**Data**
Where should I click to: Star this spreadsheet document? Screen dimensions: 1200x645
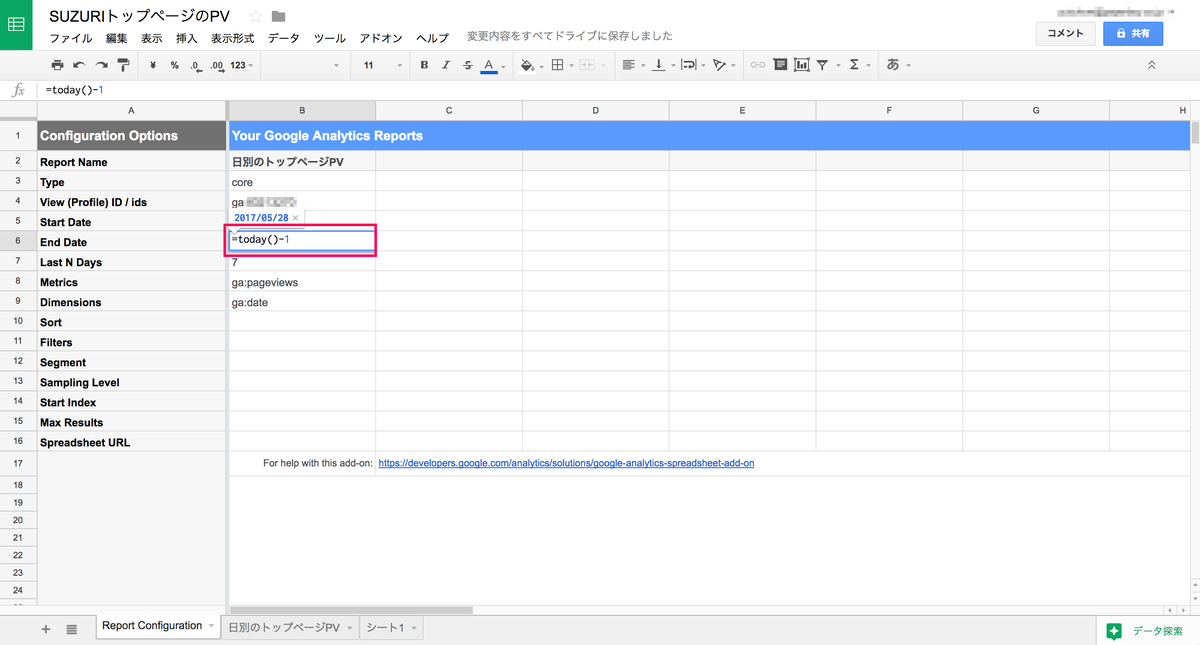[255, 16]
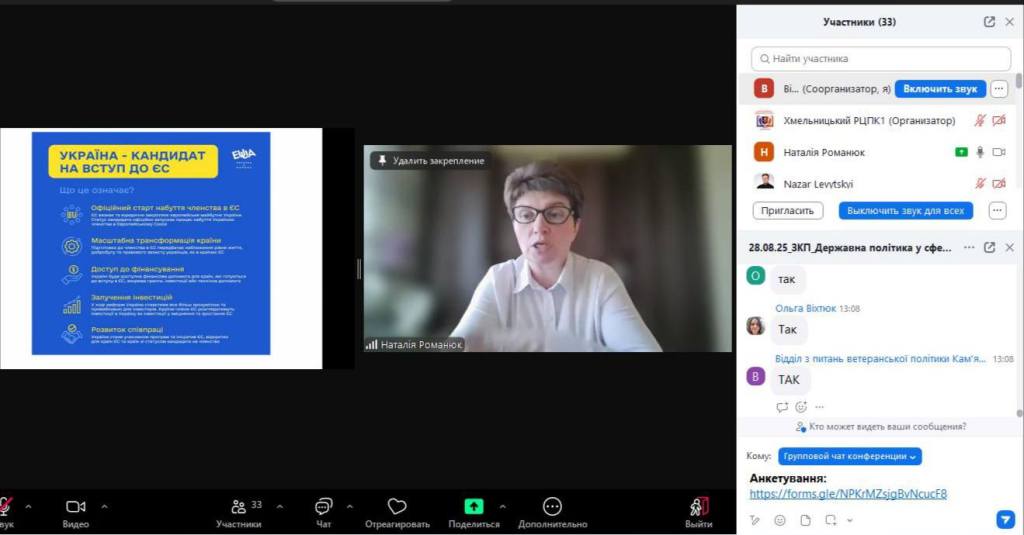1024x535 pixels.
Task: Click the green Share screen icon
Action: (474, 506)
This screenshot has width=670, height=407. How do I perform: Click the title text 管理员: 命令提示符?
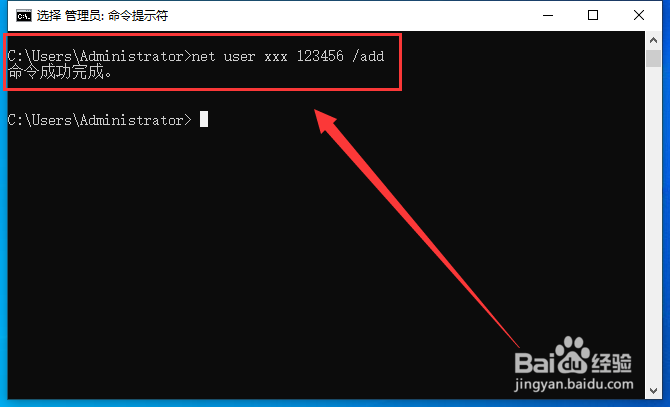[116, 16]
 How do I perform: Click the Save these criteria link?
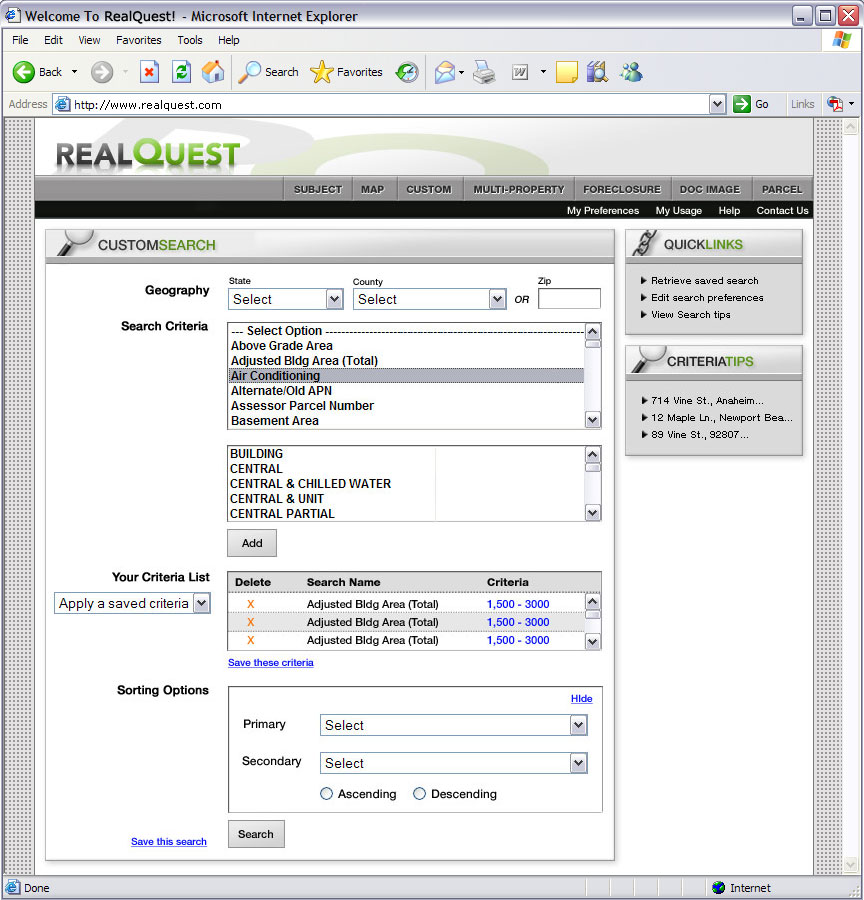[270, 663]
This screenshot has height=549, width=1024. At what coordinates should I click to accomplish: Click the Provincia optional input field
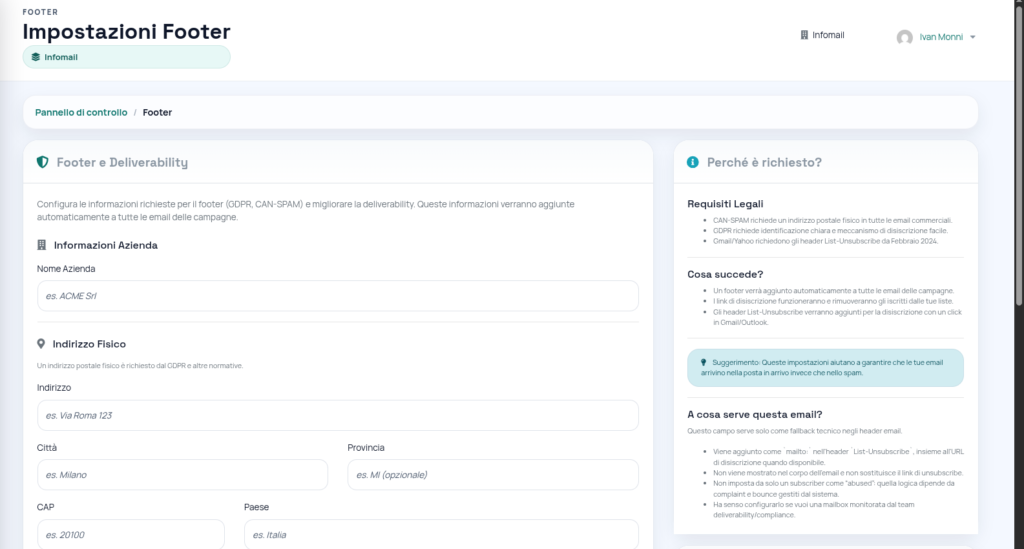(x=492, y=475)
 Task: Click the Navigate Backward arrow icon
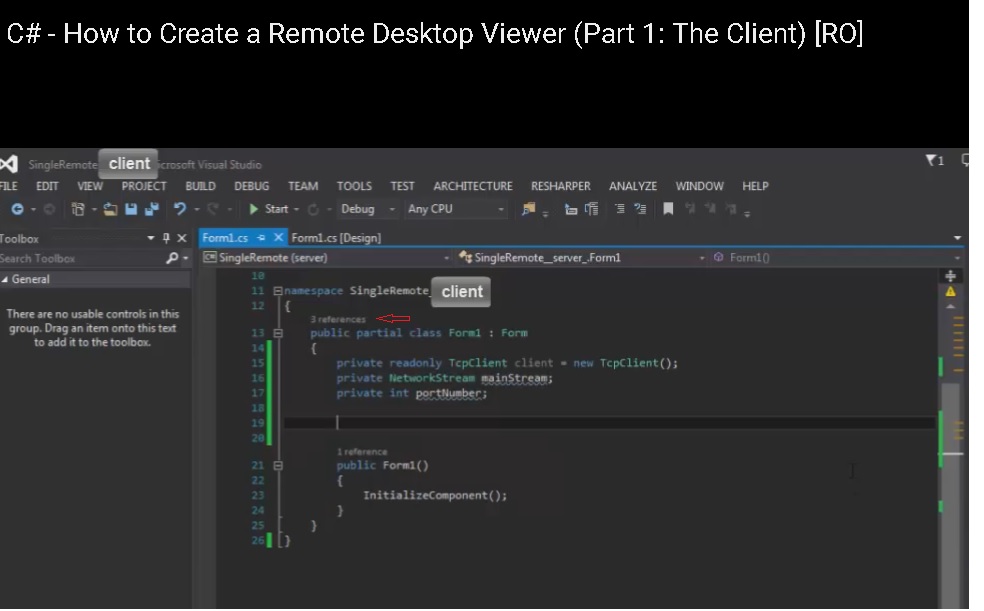coord(18,209)
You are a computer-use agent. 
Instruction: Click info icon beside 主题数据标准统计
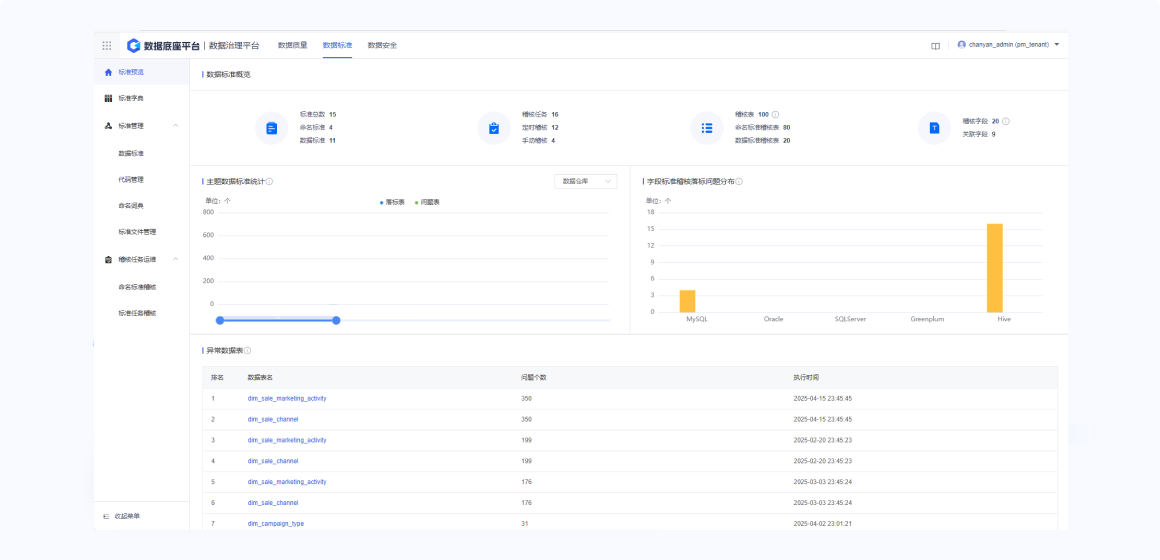(x=270, y=182)
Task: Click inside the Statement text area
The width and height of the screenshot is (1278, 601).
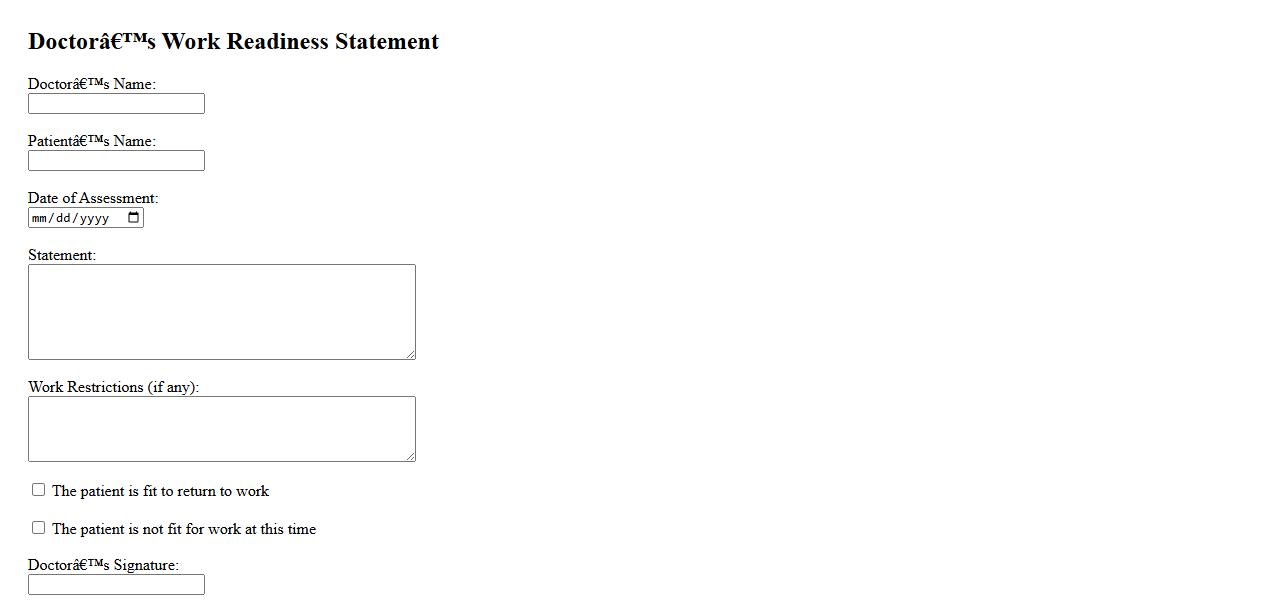Action: click(x=221, y=311)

**Brief**
Repeat word for word, leaving out the pictures, each line of the records from the line that holds "Instruction: Click info icon beside 主题数据标准统计" through the final one.

**Written reply**
Instruction: Click info icon beside 主题数据标准统计
(x=270, y=182)
Task: Click inside the Statement text area
The width and height of the screenshot is (1278, 601).
Action: click(x=221, y=311)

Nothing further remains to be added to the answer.